----- RECORDS FOR THIS TASK

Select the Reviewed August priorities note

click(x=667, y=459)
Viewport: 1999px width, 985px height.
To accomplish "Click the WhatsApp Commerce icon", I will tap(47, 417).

----------
----- RECORDS FOR THIS TASK

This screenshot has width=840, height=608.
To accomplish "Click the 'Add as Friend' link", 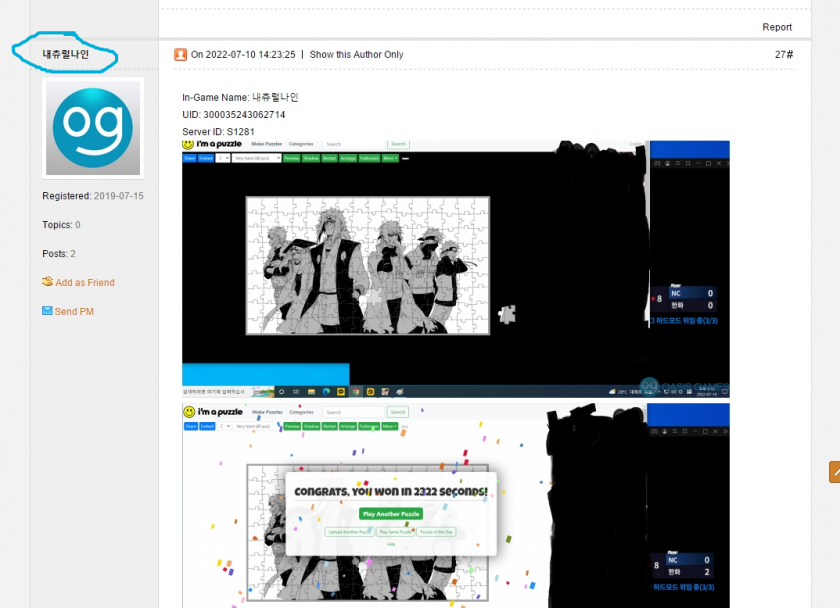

----------
----- RECORDS FOR THIS TASK

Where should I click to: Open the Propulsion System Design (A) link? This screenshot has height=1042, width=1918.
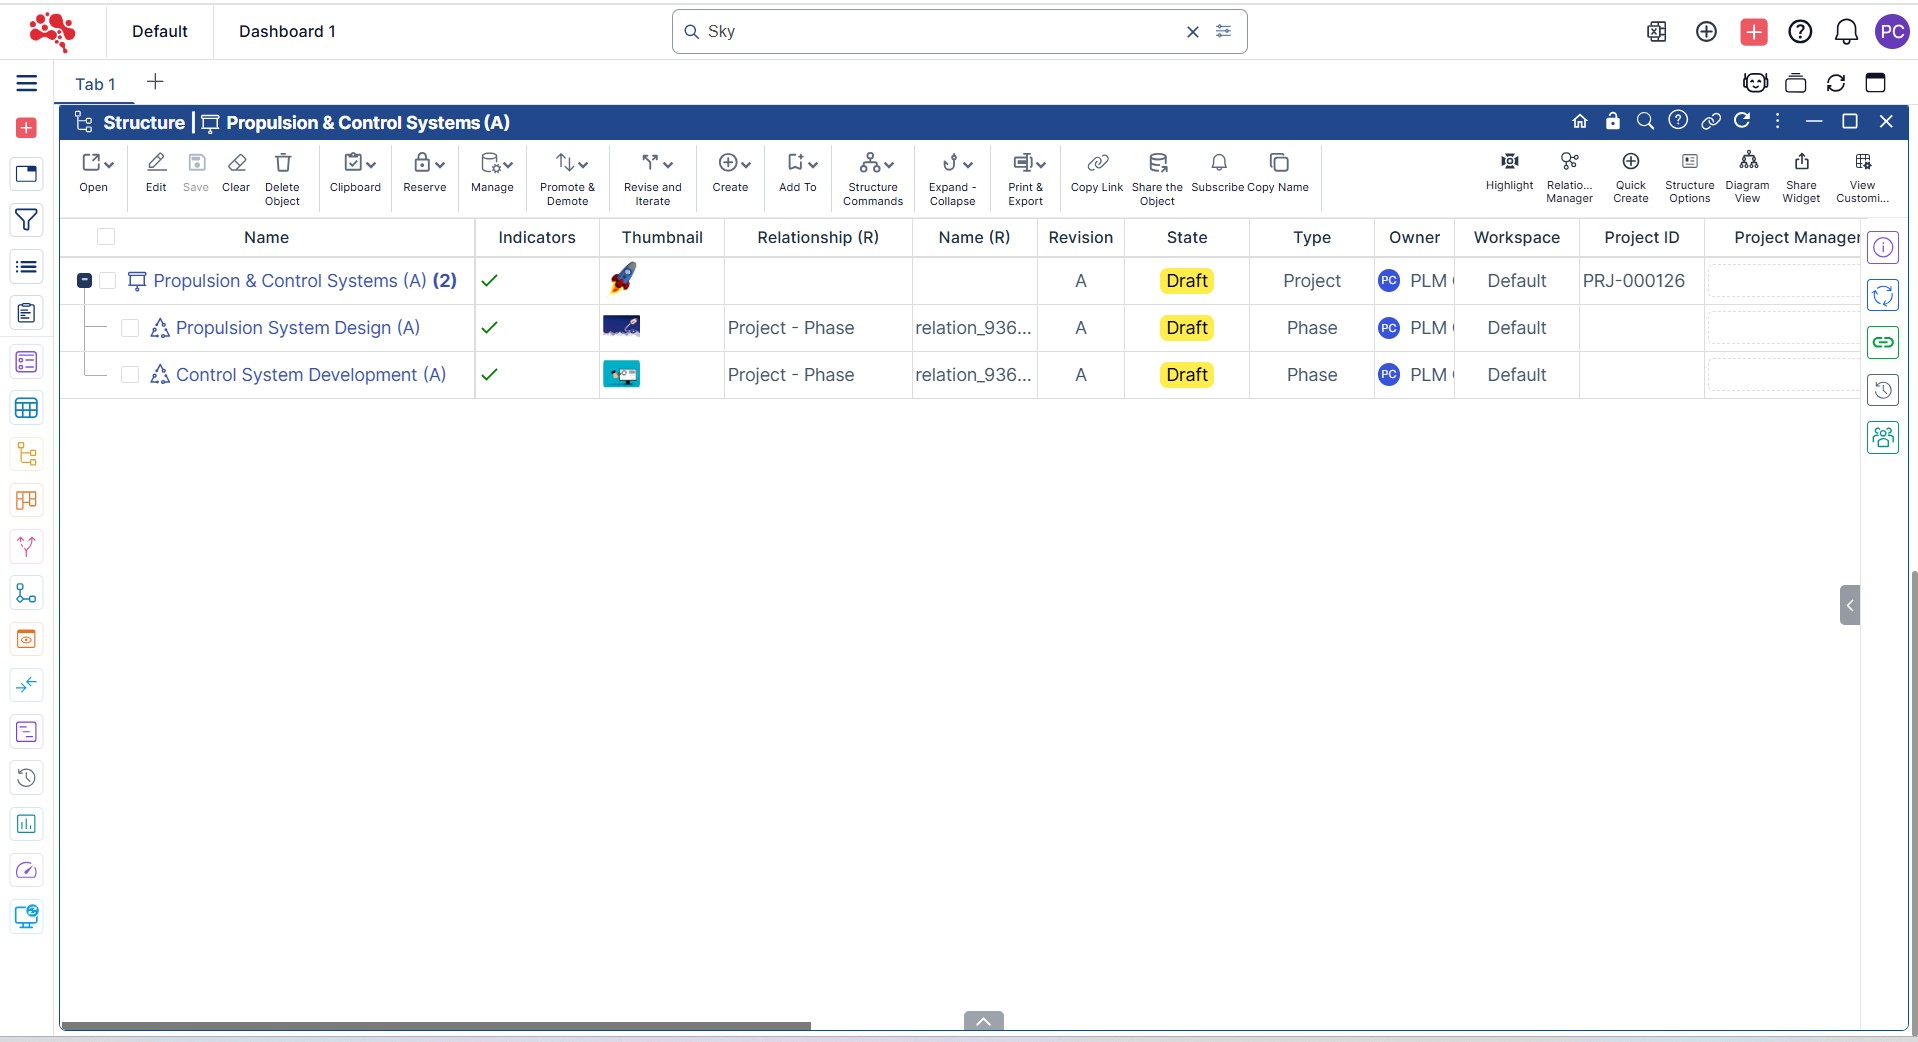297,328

----------

## WHAT IS BEING ASKED
In the entries above, find the line with "This screenshot has width=840, height=608." and the line with "the 'Add as". Write out exactly those two lines and every line between them, pictures excluded.

## SOLUTION TO THIS TASK
This screenshot has width=840, height=608.
To accomplish "Click the 'Add as Friend' link", 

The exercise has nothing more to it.